The power on/off function should still work, even if you
have just the motherboard and a PSU to work with. With the
PSU hooked up, the power supply fan should remain off until
the computer case power switch is pressed. (You can fake a
power switch, by momentarily touching a screwdriver tip to
the two pins, where normally you would install the power
switch. A momentary touch is latched by the motherboard and
is turned into a steady level for the PS_ON# signal to the
motherboard.)
As you have noticed a problem with your CMOS battery, as
part of my debugging procedure, the first thing I would do
is probe with a voltmeter, to the pin on the Southbridge
that is fed the sustaining voltage. Since you have a
VIA Southbridge, no pinout information is available, and
that means all you can do, is look at the flow of copper
wires, and try and figure out which copper wire carries
the sustaining voltage. If the problem was with your
Northbridge, AMD does have datasheets for the 761 and 762,
but knowing the pinout for them, is not going to help with
the debugging of the Southbridge.
As I say, the amount of debugging you can do is strictly
limited, unless you have a lot of resources (schematic,
datasheets, tech info) to aid in the effort.

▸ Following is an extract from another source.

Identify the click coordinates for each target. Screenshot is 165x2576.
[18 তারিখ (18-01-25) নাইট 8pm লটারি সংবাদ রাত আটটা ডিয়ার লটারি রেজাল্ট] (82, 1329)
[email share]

If the motherboard behaves better by itself, plug stuff in
one component at a time, until the motherboard is again
misbehaving. You'd have to be pretty lucky to isolate the
problem to a single component, but you never know until
you give it a try.
This isn't likely to be a power supply problem, but you
can either measure the voltages being fed to the (empty)
motherboard, or swap a known good power supply in and
see if the symptoms change.
There are some people who do motherboard repair at the
component level, but expect the repair charge to start
at about $50. For that price, it is a lot simpler to try
to find a replacement motherboard. Finding a good one,
that will reuse your RAM, will be the tough part.